● **原始材料**:
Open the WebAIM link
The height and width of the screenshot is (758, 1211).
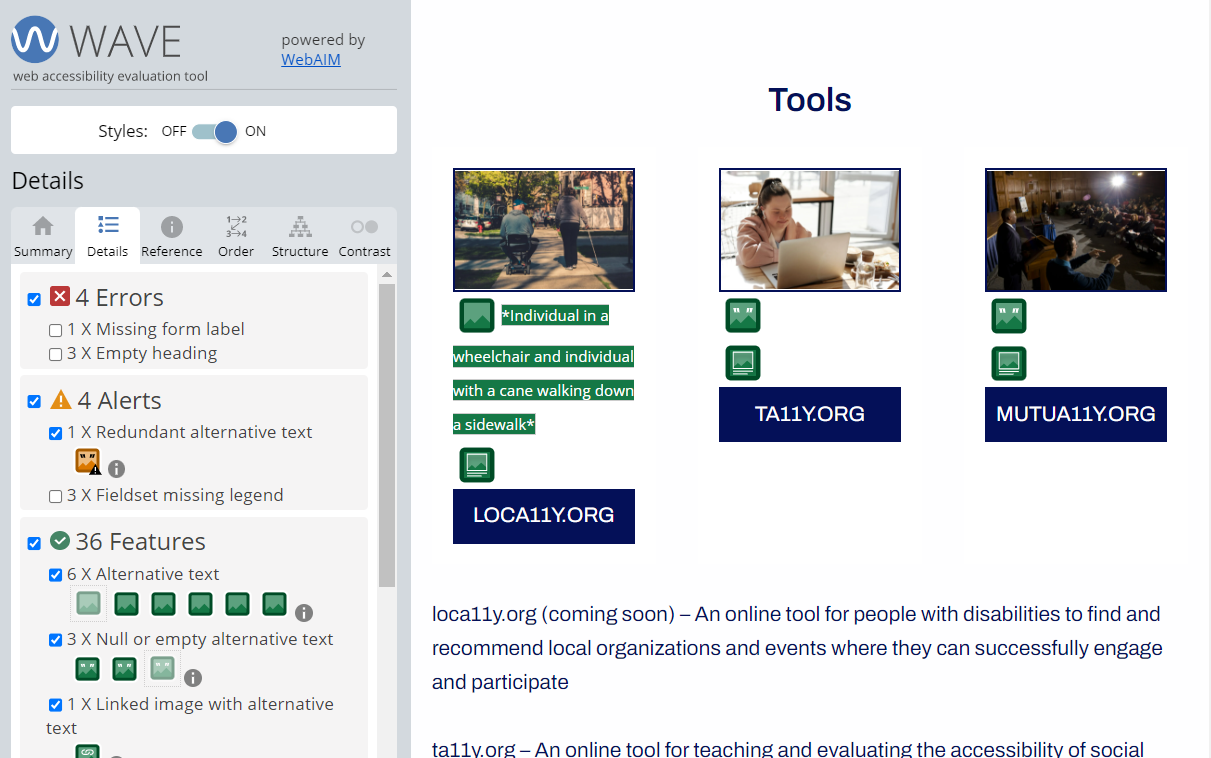pyautogui.click(x=310, y=59)
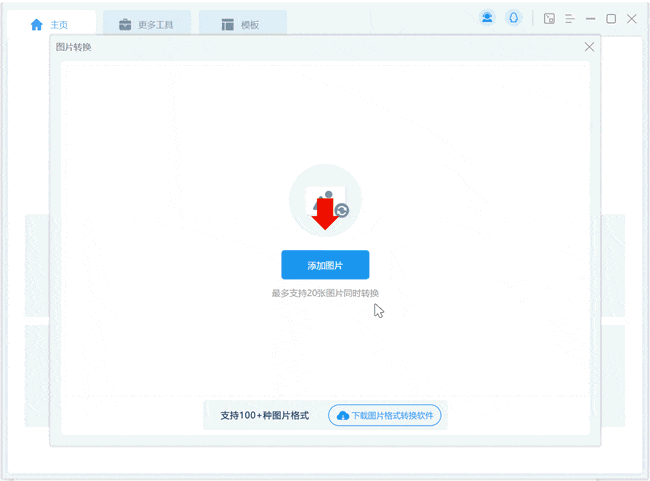Maximize the application window

coord(611,18)
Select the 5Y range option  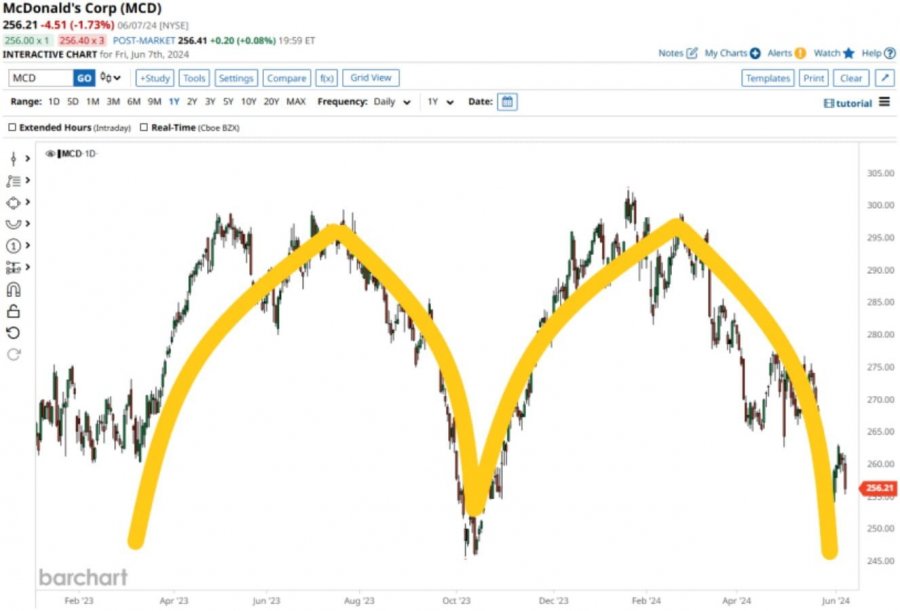[x=229, y=102]

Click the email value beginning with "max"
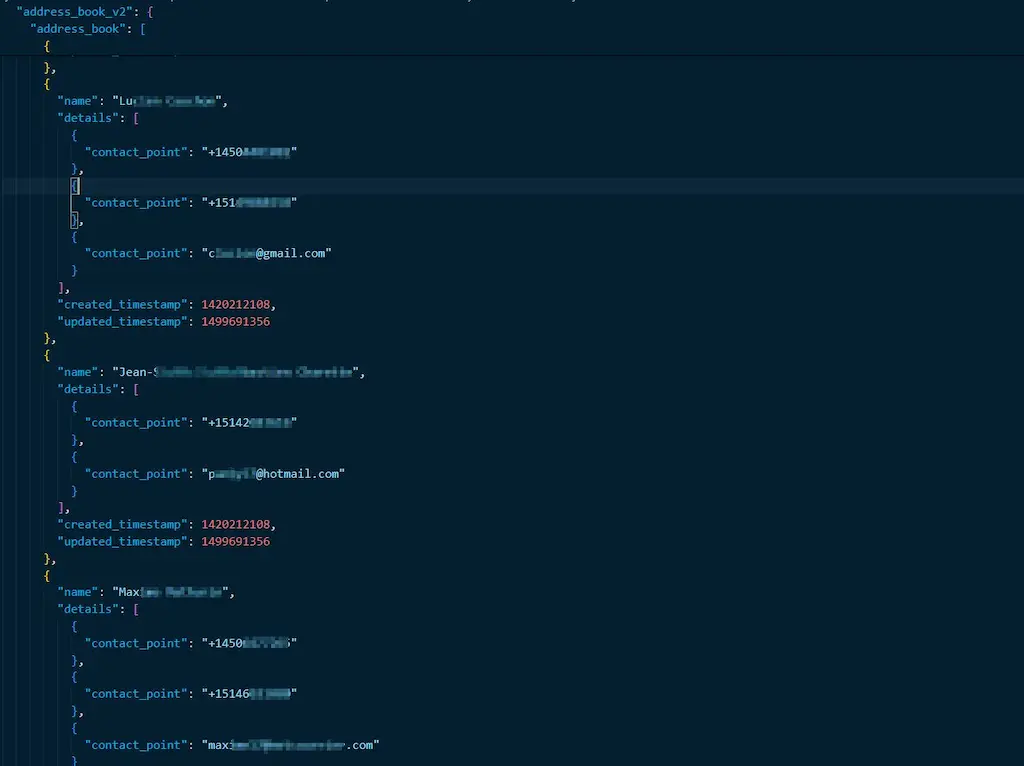tap(290, 745)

● **任务要求**: 找出上面记录中所有含有词语“with”的行，并把这些行逐一抄写出来。

● **答案如下**:
Click the email value beginning with "max"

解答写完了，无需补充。